(Raw records)
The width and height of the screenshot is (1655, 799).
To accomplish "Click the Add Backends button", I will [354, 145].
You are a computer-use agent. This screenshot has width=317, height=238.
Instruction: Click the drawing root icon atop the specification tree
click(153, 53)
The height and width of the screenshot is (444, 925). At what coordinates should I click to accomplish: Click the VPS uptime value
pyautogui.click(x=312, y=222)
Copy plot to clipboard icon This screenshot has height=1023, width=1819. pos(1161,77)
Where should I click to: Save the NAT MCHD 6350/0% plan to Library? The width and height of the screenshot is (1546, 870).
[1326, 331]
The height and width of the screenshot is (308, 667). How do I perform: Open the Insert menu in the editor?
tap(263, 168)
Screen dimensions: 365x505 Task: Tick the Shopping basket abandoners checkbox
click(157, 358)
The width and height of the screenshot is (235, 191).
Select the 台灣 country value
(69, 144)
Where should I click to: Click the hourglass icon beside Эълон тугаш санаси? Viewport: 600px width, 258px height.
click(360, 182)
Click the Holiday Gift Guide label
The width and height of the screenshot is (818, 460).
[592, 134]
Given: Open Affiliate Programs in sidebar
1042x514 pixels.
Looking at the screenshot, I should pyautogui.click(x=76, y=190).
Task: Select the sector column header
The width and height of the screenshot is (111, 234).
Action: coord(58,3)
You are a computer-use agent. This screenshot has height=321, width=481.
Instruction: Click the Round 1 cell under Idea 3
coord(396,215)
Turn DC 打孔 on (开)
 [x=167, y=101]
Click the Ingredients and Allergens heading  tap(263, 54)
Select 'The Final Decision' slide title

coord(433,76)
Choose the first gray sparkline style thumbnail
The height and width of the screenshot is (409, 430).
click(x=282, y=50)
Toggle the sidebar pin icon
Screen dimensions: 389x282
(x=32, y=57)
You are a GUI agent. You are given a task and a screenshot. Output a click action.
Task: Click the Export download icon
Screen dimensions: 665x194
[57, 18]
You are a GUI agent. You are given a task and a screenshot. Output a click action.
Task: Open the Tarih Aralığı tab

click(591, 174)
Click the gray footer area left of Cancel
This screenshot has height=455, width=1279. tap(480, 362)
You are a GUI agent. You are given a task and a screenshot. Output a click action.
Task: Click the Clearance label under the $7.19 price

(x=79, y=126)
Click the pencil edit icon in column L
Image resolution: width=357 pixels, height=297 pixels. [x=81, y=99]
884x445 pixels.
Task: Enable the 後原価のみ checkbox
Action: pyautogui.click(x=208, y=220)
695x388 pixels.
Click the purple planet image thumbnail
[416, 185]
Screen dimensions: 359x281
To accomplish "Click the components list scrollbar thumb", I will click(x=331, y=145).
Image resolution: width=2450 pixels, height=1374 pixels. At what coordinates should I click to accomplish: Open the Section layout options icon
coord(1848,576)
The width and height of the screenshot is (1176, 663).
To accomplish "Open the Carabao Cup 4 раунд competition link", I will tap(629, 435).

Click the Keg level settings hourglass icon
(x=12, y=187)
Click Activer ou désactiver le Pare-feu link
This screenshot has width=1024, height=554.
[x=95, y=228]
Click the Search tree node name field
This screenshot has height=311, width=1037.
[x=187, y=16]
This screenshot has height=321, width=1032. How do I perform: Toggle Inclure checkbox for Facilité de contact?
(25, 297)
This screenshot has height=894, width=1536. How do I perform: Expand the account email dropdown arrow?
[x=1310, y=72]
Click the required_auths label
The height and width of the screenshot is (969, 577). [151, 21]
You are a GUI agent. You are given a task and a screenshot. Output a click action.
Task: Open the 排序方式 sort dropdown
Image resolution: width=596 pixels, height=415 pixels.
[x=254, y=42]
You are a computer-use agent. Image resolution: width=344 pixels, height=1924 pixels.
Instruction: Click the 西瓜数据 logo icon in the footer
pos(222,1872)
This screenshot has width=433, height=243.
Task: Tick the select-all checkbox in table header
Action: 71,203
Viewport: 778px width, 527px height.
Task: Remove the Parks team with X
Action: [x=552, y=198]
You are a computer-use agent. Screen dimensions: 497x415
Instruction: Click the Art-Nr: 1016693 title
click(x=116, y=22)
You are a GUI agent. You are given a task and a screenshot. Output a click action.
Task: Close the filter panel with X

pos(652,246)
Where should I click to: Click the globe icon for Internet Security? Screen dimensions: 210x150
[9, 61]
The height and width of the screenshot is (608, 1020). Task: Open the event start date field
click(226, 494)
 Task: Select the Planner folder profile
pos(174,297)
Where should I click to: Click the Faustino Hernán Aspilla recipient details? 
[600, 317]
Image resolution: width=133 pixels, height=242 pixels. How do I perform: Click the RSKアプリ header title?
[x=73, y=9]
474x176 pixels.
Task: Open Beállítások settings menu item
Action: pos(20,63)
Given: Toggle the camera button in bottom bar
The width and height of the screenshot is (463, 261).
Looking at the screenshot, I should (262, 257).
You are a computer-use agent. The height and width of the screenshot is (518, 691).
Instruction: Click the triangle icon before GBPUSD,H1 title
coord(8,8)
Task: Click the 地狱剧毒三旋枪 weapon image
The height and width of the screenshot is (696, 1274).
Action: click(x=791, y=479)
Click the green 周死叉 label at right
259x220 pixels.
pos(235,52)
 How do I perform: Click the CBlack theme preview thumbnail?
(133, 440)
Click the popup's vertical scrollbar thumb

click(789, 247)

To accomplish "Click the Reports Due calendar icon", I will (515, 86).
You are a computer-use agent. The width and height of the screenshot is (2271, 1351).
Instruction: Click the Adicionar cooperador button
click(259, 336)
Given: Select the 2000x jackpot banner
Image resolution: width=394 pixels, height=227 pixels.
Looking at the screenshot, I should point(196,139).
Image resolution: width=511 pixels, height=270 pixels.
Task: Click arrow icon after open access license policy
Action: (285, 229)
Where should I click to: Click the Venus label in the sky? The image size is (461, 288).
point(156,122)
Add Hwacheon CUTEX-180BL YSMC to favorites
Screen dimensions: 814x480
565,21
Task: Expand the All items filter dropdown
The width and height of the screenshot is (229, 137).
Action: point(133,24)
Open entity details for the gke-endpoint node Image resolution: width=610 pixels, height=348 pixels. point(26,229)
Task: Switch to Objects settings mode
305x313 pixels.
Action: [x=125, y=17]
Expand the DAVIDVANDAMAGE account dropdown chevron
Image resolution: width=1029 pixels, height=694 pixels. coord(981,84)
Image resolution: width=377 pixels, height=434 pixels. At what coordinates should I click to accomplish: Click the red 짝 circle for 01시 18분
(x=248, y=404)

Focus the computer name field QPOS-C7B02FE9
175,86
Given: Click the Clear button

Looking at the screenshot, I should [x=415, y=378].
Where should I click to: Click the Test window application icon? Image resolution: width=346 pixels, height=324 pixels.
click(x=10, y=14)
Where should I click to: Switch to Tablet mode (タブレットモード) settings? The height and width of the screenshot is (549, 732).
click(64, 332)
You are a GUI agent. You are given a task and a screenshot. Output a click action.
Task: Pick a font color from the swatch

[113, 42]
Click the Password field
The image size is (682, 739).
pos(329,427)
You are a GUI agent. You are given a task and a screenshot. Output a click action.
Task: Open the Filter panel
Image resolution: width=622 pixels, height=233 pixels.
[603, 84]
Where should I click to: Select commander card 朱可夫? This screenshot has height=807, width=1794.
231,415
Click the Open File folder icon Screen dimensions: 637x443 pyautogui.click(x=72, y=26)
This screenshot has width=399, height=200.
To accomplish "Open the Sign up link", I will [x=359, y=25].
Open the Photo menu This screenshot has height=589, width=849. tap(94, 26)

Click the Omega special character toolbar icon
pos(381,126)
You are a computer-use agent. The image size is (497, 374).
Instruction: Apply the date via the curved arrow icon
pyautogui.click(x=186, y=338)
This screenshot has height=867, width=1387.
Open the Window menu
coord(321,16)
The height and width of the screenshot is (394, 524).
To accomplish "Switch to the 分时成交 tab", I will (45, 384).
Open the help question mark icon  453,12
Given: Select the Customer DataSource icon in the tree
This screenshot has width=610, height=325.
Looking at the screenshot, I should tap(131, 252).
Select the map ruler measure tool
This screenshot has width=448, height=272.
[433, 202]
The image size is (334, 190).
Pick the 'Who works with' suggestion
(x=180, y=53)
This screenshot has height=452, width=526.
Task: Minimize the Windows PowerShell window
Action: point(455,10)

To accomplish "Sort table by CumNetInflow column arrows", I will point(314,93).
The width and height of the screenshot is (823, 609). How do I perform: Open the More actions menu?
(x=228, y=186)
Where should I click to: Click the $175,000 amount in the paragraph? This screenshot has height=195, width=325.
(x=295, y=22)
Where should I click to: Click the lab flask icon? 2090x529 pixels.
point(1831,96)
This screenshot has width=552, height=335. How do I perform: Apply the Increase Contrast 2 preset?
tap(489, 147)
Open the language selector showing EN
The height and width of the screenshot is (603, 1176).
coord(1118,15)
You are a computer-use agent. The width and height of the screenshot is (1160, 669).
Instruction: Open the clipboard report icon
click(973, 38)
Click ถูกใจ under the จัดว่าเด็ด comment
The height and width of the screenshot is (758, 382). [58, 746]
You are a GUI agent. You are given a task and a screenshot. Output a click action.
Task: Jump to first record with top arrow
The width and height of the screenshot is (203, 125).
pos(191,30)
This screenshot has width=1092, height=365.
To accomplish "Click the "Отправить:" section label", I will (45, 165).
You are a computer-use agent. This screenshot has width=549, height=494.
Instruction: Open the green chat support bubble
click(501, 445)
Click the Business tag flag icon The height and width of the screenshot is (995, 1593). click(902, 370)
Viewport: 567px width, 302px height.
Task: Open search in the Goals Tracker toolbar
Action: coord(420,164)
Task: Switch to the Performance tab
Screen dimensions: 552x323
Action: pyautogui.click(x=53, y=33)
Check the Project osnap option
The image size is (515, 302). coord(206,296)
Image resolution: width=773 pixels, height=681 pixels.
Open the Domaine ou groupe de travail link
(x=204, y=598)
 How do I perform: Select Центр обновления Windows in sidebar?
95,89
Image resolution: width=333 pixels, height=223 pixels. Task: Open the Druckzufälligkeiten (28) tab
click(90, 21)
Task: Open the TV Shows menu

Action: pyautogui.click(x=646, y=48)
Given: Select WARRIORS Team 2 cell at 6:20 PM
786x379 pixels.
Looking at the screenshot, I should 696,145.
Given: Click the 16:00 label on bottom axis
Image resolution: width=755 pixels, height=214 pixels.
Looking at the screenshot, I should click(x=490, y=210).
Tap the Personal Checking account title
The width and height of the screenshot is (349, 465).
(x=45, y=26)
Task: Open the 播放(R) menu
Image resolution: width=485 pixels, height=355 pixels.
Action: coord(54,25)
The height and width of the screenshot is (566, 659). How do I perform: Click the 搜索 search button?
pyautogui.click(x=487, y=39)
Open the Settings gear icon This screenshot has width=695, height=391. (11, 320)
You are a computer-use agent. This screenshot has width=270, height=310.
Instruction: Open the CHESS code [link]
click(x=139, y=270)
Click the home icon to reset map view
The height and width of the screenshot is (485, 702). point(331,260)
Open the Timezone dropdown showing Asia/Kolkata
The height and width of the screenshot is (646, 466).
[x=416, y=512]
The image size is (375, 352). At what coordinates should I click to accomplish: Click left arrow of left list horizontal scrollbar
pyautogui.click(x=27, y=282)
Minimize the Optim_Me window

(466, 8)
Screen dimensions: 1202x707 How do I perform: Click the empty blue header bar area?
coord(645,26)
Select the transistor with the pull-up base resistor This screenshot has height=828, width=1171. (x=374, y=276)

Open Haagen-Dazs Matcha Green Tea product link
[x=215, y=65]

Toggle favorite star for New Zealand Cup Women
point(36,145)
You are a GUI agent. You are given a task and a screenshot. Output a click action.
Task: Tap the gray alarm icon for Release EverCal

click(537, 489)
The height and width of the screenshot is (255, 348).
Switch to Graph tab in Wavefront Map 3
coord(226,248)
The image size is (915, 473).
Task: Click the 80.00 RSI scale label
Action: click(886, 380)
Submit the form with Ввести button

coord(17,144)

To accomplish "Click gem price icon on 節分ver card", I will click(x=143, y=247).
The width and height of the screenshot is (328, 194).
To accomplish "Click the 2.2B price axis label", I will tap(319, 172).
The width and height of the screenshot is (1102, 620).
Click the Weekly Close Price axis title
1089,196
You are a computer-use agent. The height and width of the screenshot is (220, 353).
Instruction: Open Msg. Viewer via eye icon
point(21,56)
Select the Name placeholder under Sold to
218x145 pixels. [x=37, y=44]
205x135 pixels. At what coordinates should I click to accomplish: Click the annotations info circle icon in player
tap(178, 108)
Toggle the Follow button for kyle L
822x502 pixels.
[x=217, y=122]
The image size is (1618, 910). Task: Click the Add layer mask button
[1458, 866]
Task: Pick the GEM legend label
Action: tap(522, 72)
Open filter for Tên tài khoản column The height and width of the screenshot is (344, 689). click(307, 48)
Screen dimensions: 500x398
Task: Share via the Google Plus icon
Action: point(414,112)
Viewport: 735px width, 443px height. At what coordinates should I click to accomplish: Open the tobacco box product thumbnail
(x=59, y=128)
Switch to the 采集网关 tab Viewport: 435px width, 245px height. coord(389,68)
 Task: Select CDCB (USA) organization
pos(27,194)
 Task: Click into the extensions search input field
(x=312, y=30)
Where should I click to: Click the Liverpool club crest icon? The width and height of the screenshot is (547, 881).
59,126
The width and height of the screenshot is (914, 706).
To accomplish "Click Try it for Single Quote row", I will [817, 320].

§ Exercise task
Rewrite the entries above as a numbered list, from the line containing "is (1160, 669)." down through the line containing "The height and width of the screenshot is (758, 382).", leaving out any blank lines.

§ Exercise solution
1. You are a computer-use agent. The width and height of the screenshot is (1160, 669).
2. Instruction: Open the clipboard report icon
3. click(973, 38)
4. Click ถูกใจ under the จัดว่าเด็ด comment
5. The height and width of the screenshot is (758, 382). [58, 746]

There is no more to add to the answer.